Life insurance proceeds are, with few exceptions, received free of any income tax. But that may change if the Oregon taxer's get their way.
"Oregonians who purchase life insurance and annuity products to assure the financial security of themselves and their loved ones would be hit with a tax that undermines their carefully-made financial protection, long-term savings and retirement income. H.B. 2854 would impose a tax on the life insurance benefits received by Oregon families suffering the death of a loved one. It would also impose a new tax on savings through life insurance and annuities.
Sorry your spouse died. Here is a check, less the state's cut. We need it more than you do.
Good public policy encourages financial security and self-reliance. This is especially so today when Oregon is facing 11 percent unemployment and struggling through a financial crisis that has drained the savings of so many of its citizens.
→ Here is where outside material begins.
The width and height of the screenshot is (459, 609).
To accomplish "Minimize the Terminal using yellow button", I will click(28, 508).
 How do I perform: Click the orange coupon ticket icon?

Yet, H.B. 2854 goes in the opposite direction, taxing already beleaguered savings plans and penalizing families when they suffer a loss.
Is there no end to the money grabbing taxer's? Just one more example of stupid government tricks.

Ballpark Diet

Buy me some peanuts and a 4 pound burger, I don't care if I never get back.

4800 calorie burger

Just when you thought it was safe to have a fun time at America's sport, this happens.
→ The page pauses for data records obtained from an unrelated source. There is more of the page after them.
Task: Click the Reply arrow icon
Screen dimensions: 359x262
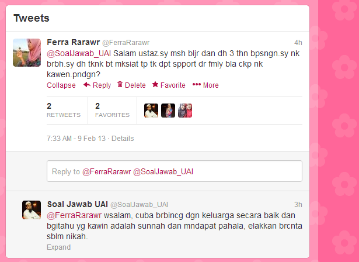Action: click(87, 85)

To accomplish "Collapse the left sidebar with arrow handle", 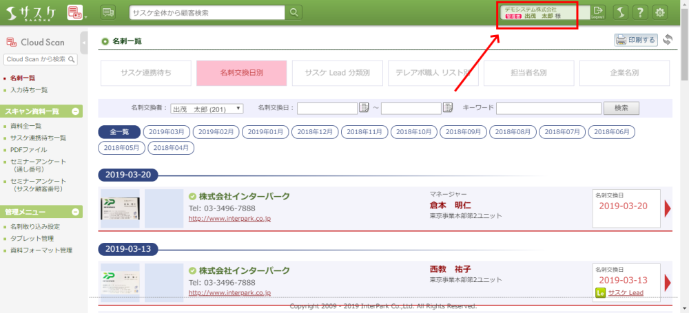I will click(x=84, y=43).
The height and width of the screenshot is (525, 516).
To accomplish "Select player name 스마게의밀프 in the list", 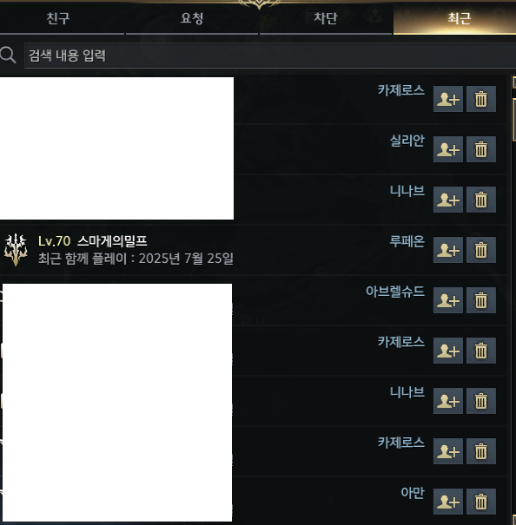I will tap(112, 241).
It's not bad enough that you pay $10 to park, another $14 to sit in nosebleed seats, $8 for a beer and $7 for a hot dog, now you have a 4800 calorie burger to deal with.
The four-pound, $20 burger features five beef patties, five slices of cheese, nearly a cup of chili and liberal doses of salsa and corn chips, all on an eight-inch sesame-seed bun.
How about I leave off the bun?

Enjoy!

Introducing the International Institute for Health Care Policy Analysis

Longtime IB readers know that we used to be hard-nosed, unthinking, inflexible free market flunkeys. That is, we rejected the very notion that government-run health care, and government sponsored health insurance, could be highly efficient and, indeed, desirable.
One can't, however, read the daily barrage of helpful, insightful emails we get from various organizations, clearly and intelligently framing the issues, and offering viable, attractive solutions to the obvious crisis we now face without being moved. It is in that spirit, then, that we decided to pull up short, take stock, and recommit ourselves to a new system of fairness, efficacy and well-being.
To that end, we've pulled together many of the excellent and well-crafted suggestions we've gleaned from all these missives, and decided to launch our own initiative, to be administered by the newly minted International Institute for Health Care Policy Analysis.
The IIHCPA's core principles include:
A shared vision of the kind of health care system that will meet the needs of 21st century America.
Administrative inefficiencies associated with a fragmented healthcare financing and delivery system create more paperwork, redundant care, and increases medical errors.
Human rights principles require that we treat health care as a public good.
Our overarching goals will be:
Focus on controlling spiraling health care costs by implementing a rapid diffusion of Information Technology.
Health care should be publicly financed and administered.
Based on human rights principles, health care must be financed in a way that is accountable to the people and responsive to health needs, rewarding quality, appropriate care and improved health outcomes.
Won't you join us? Membership is easy, inexpensive and ultimately rewarding, as you help re-shape the shape of health care in the 21st Century.